Tu es pigiste. Trouves-tu que c’est un avantage pour une nouvelle mère ou bien trouves-tu que c’est insécurisant?
Avec le recul, oui, je crois que c’est insécurisant et je considère accepter un poste à temps plein.

Fais-tu du sport ou tu as mis une croix là-dessus?
J’ai recommencé le yoga lorsque mon bébé avait cinq semaines et la cardiopoussette, la semaine suivante. C’est parfois difficile, mais ça me fait le plus grand bien!

As-tu des rendez-vous maman-bébé?
Oui, souvent! J’ai développé de nouvelles amitiés avec des filles que je connaissais et qui sont tombées enceintes en même temps que moi. On se fait des après-midi de popote ensemble. C’est pratique, parce qu’on peut toujours compter sur l’autre pour s’occuper du bébé quand il pleure et qu’on brasse la sauce. En plus, c’est super le fun et ça nous revient bon marché!

Peux-tu compter sur un groupe de soutien?
Oui, je suis super bien entourée. J’ai quatre gardiennes!

Es-tu du genre qui va partout avec son bébé? Comment se passe l’accueil?
Je l’amène partout: au cinéma, à l’épicerie, au centre d’achats… Au début, j’avais constamment peur qu’il se mette à pleurer, mais, aujourd’hui, cette peur est partie. J’ai donc développé une grande confiance en mon bébé: je sais que ça va bien se passer. En général, l’accueil se passe effectivement super bien. Je dirais même plus: voir la réaction des vendeurs ou des caissiers qui me disent à quel point ils le trouvent beau, ça me fait du bien!

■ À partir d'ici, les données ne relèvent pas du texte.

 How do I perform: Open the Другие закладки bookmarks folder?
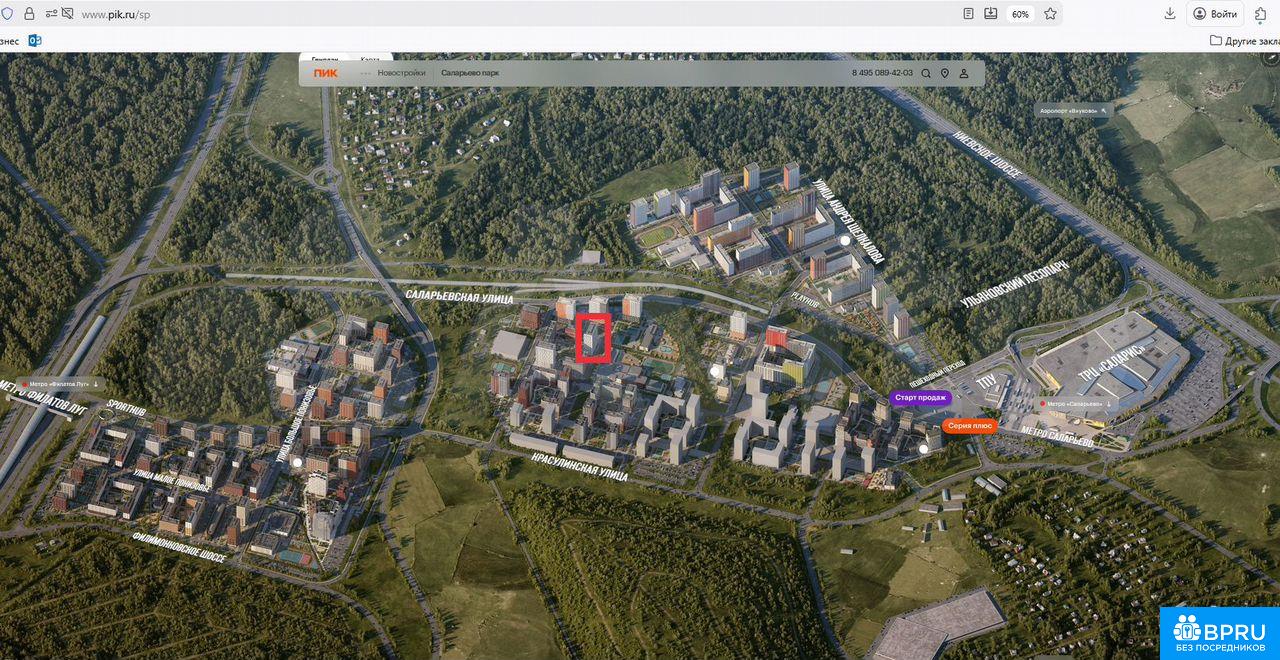click(x=1244, y=41)
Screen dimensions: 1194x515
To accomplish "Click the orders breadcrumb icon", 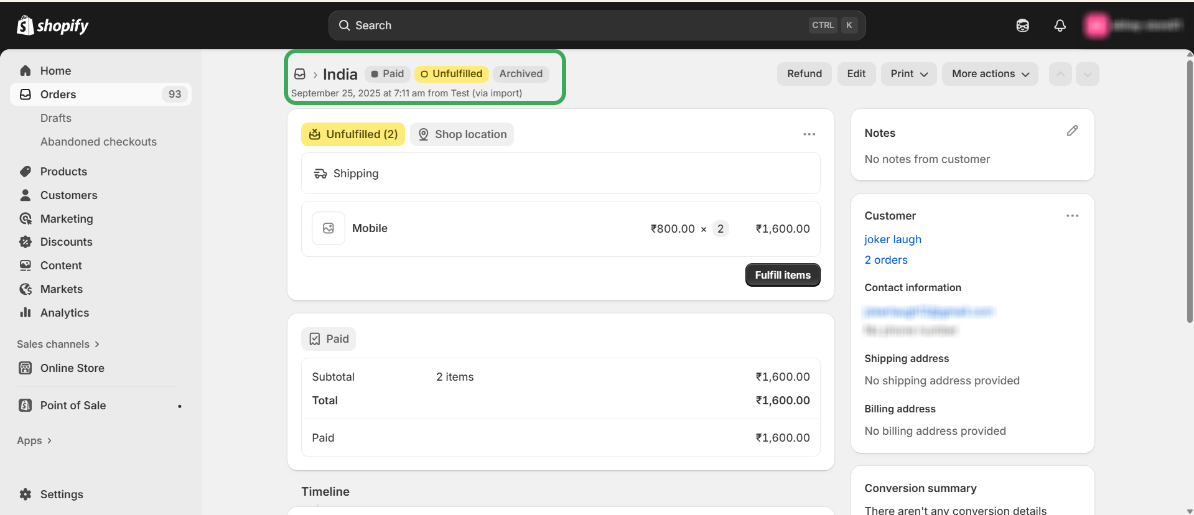I will click(x=299, y=74).
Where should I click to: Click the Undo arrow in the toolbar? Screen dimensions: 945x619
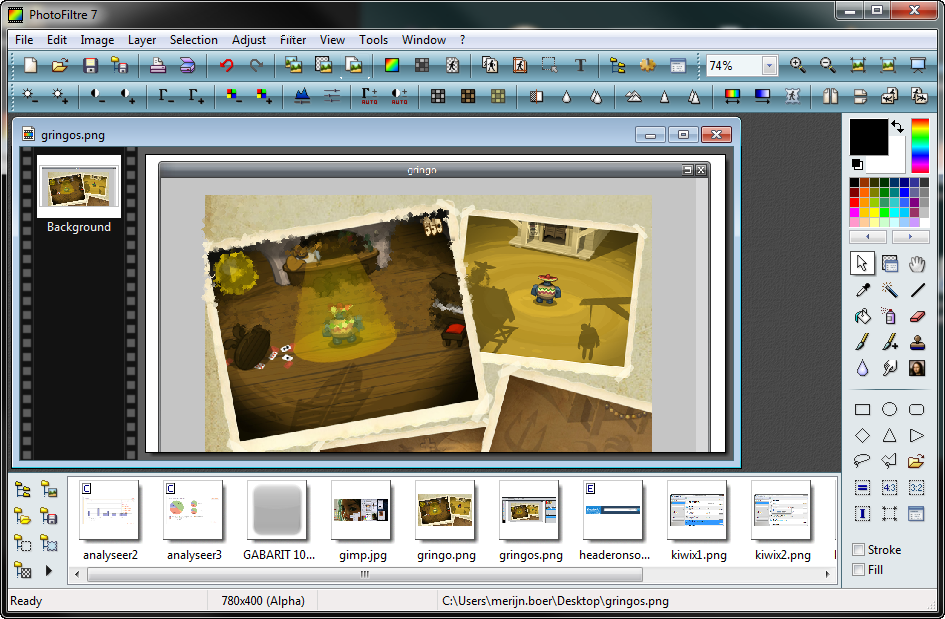pos(226,66)
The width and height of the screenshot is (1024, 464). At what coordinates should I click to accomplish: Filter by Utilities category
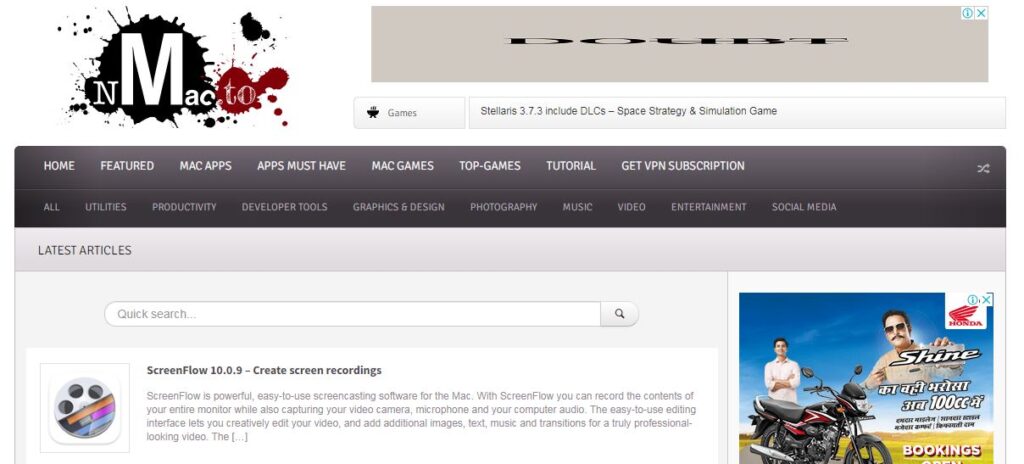(106, 207)
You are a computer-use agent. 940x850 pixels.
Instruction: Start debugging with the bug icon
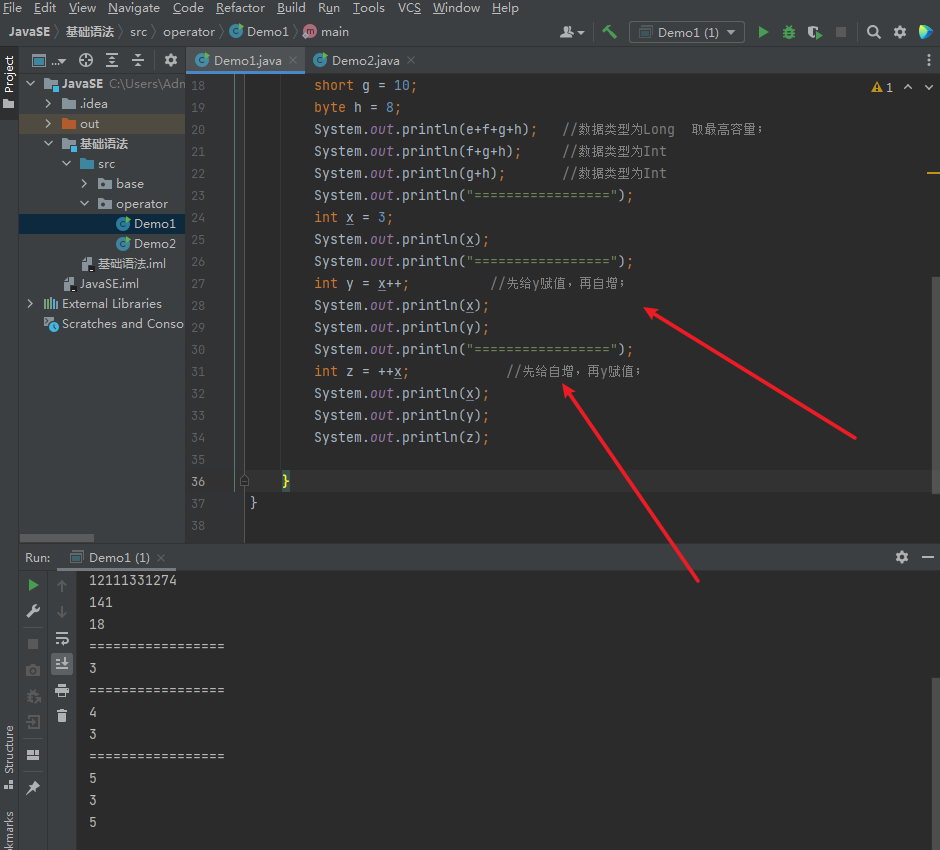point(789,32)
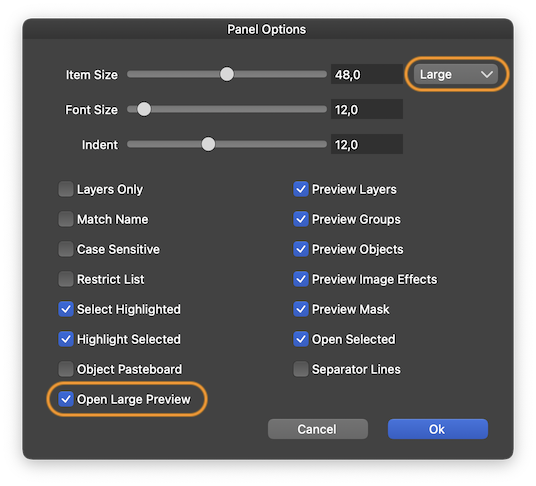Cancel the Panel Options dialog
The height and width of the screenshot is (486, 536).
pyautogui.click(x=318, y=429)
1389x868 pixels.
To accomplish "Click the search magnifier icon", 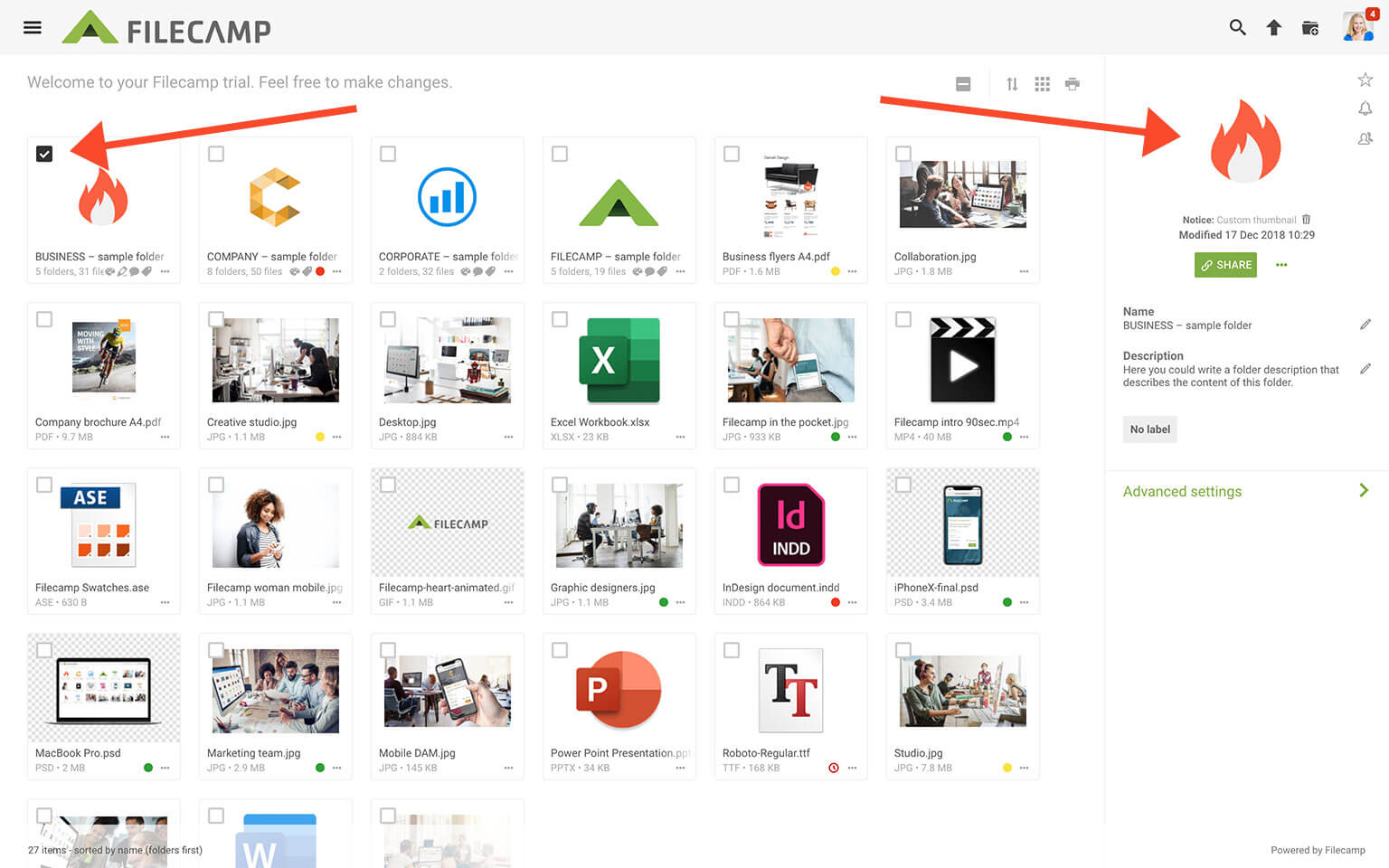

Es-tu à l’aise lorsque tu allaites ton bébé en public?
Oui! Je ne me suis jamais cachée et c’est entre autres grâce à mon chum. Dans les premières semaines, j’étais un peu gênée et c’est lui qui m’a convaincue de ne pas m’en faire avec ça, parce qu’une femme ne devrait jamais se cacher pour nourrir son enfant.

Vois-tu ta mère d’un autre œil maintenant? Vos rapports ont-ils changé?
Je pense qu’avant d’avoir un enfant, on ne réalise pas tous les sacrifices que notre mère a faits pour nous, et on ne mesure pas tout l’amour qu’elle nous a donné. C’est un cliché, mais c’est tellement vrai. Aujourd’hui, je réalise à quel point j’ai souvent été ingrate, surtout en me faisant croire à l’adolescence que ma mère ne m’aimait pas… C’est faux, elle m’a tellement aimée! En ce qui concerne nos rapports, oui, ils ont changé. On se voit beaucoup plus et je lui parle plus souvent au téléphone. Comme elle est infirmière, elle est toujours de bon conseil.

As-tu envie d’avoir un autre enfant?
Oui. Et je suis enceinte du deuxième!